L’Oréal, during its 2021 Transparency Summit, committed to transforming its research and innovation practices by adopting a “green science” approach, proclaiming that by 2030, 95% of the ingredients its uses will be derived from renewable plant sources, abundant minerals or circular processes; and 100% of the company’s formulas will respect the aquatic environment.1 According to the company, this move comes at a time when protecting the planet is an absolute necessity, and the COVID-19 pandemic is driving heightened demand for products that are both good for health and safe for the environment.
This is the future direction for beauty. Natural/organic advanced to clean/sustainable, which is transitioning to circular/responsible. Enabling this progression are innovations that embrace such tenets as upcycling and sustainability, zero waste, low (or positive) carbon footprint, refilling/reusability, eco or recycled packaging (or package-free), water-consciousness, veganism/cruelty-free, social responsibility, etc.—all, at the same time, being safe for humans and the environment.

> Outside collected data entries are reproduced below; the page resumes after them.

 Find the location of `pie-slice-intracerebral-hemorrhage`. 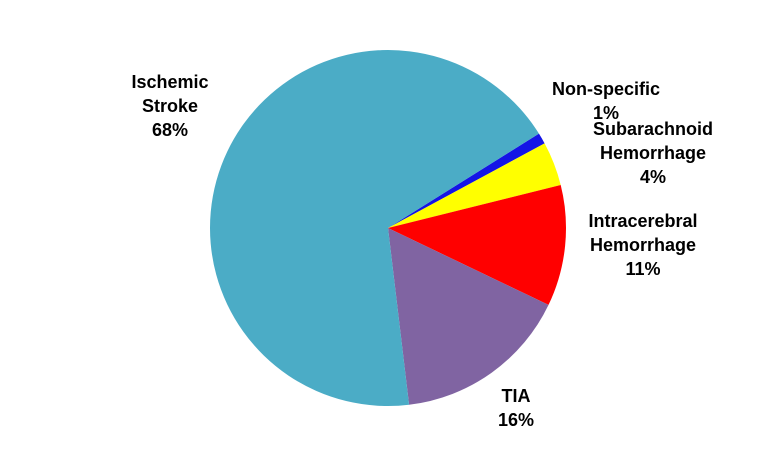

pie-slice-intracerebral-hemorrhage is located at coordinates (477, 244).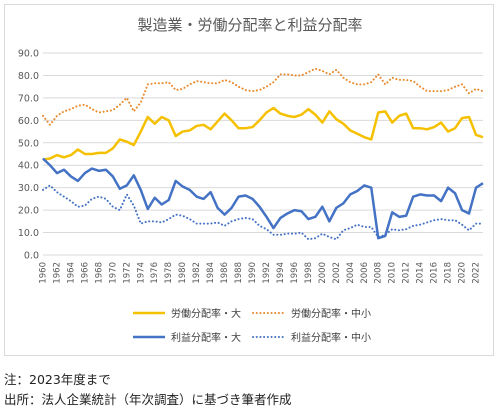  What do you see at coordinates (477, 273) in the screenshot?
I see `x-tick-label: 2022` at bounding box center [477, 273].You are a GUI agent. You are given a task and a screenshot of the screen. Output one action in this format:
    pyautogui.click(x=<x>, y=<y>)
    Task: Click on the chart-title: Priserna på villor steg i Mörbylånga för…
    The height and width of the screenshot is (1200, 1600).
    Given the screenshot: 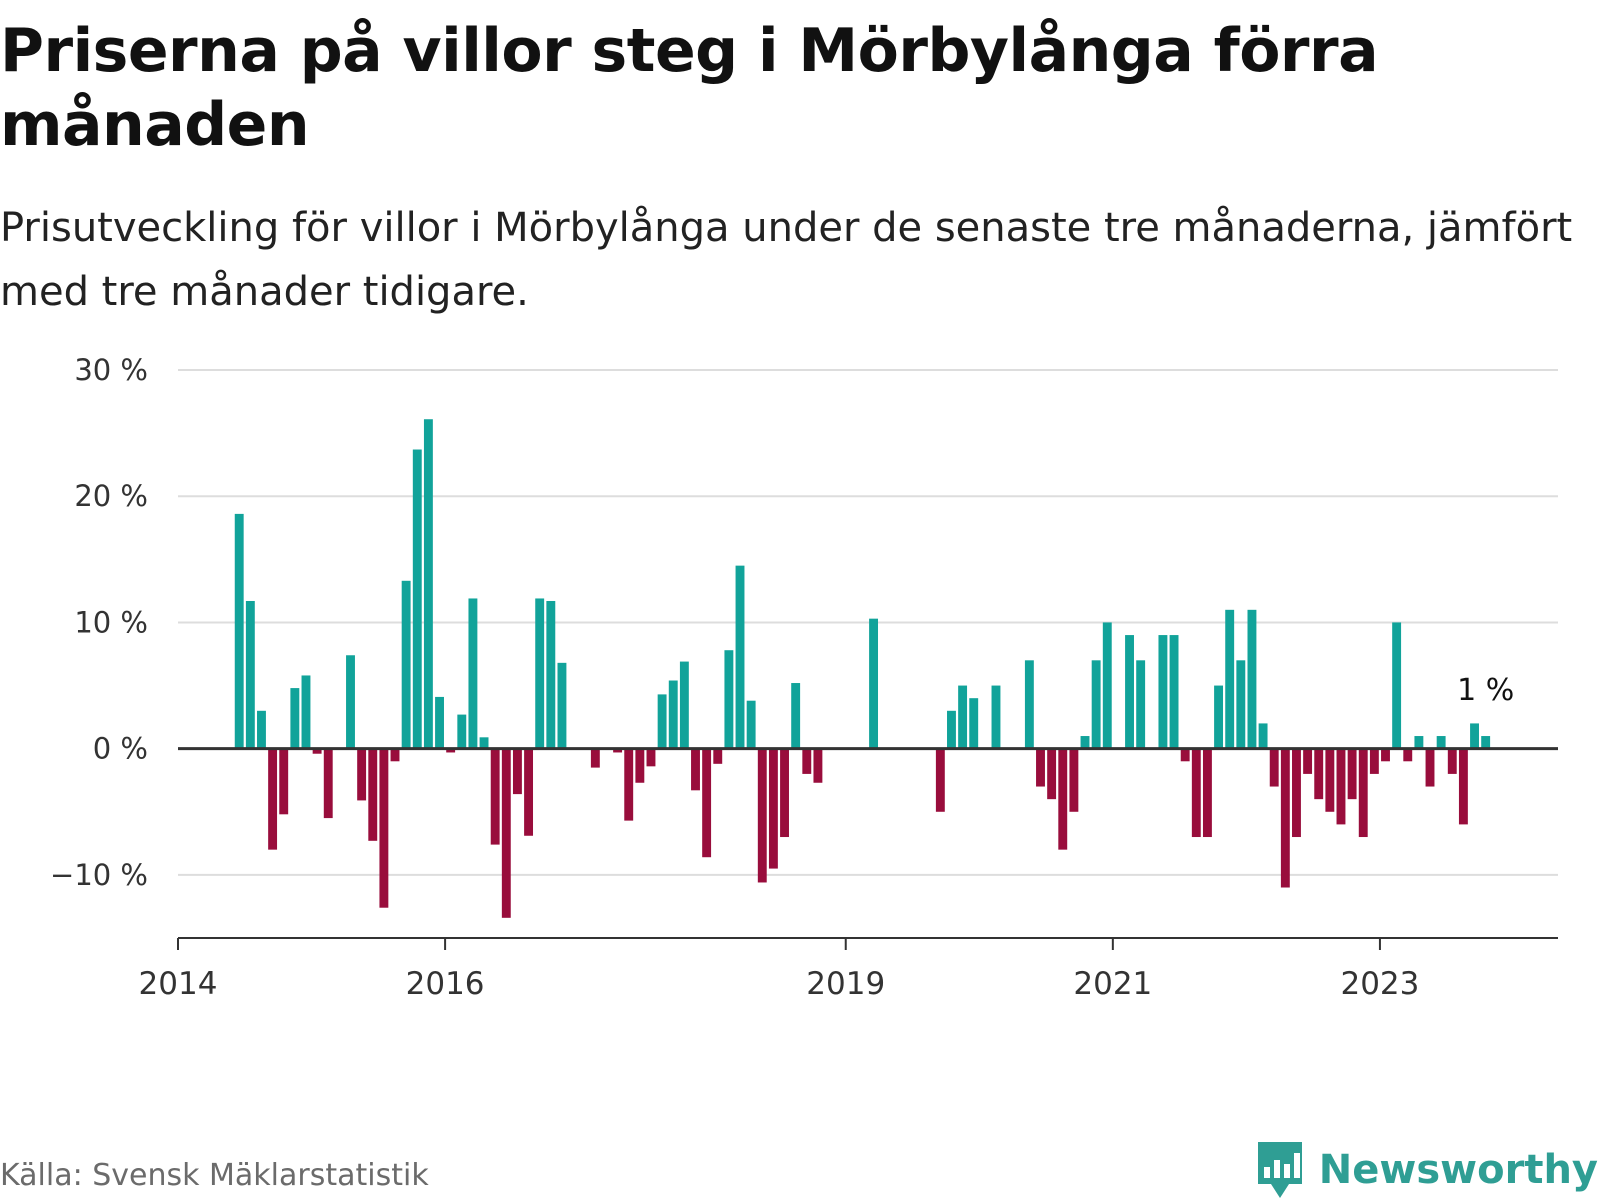 What is the action you would take?
    pyautogui.click(x=690, y=88)
    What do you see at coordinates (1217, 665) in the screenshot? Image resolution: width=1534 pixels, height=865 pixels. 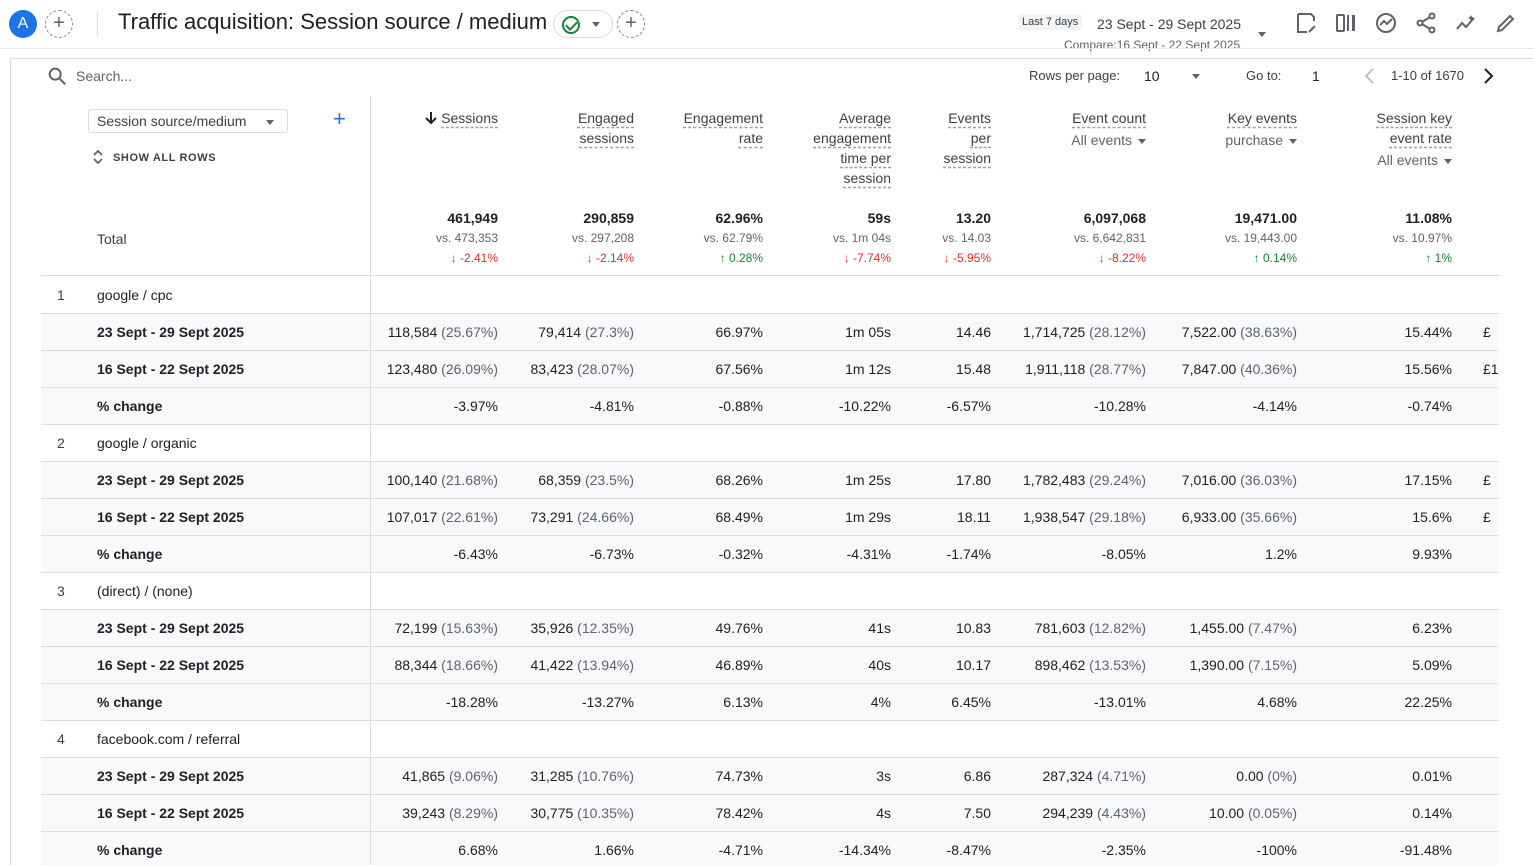 I see `cell-value: 1,390.00` at bounding box center [1217, 665].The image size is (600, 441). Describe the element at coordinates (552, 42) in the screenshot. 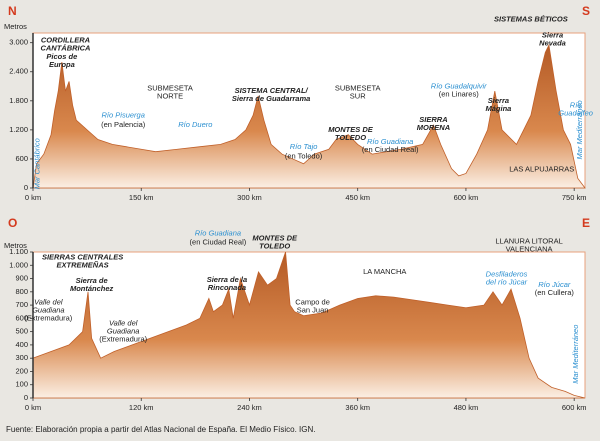

I see `annotation: Nevada` at that location.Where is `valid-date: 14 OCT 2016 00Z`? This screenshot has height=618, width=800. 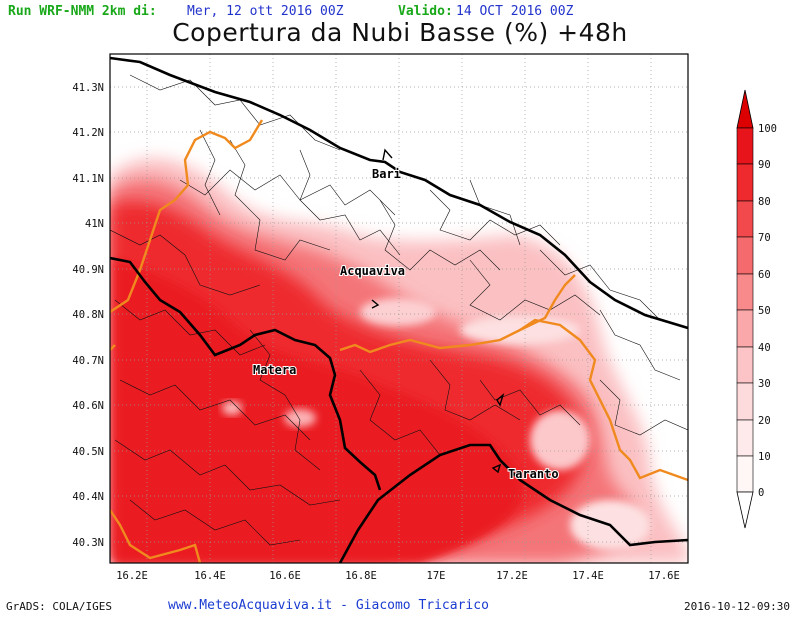 valid-date: 14 OCT 2016 00Z is located at coordinates (515, 12). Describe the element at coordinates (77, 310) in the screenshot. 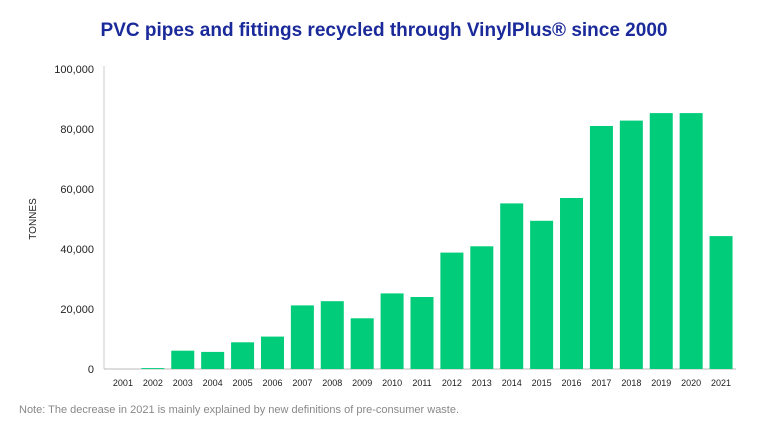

The industry has its marching orders, and L’Oréal is certainly not alone in this circular trajectory. The good news is, cosmetics R&D has been on this path for some time, which the current issue illustrates. For example, natural, sustainable phytochemicals for eco-friendly sun protection are explored on Page 32, while waterless and water-conscious formulating are described on Page 52. Artichoke extract upcycled from food waste is examined for anti-glycative effects on Page 44, and botanical, vegan pigment extracts are tested in hair dyes on Page 60.
Sustainable ingredients from start-up companies are reviewed on Page 22, and experts weigh in on reducing, re-using and recycling in beauty on Page 18. The Eco, Clean and Sustainable Formulary on Page 62 highlights prototypes to build your next product success, and Part II in our series on hair oiling, on Page 42, considers natural oils to benefit hair health. Finally, as a bonus, the effects of biology on perceived beauty are assessed on Page 14.
Considering the progression of this macrotrend, one may wonder where it will go next. I have a hunch it could relate to health;2 we’ll circle back to you on this. In the meantime, enjoy this responsibly sourced edition of C&T.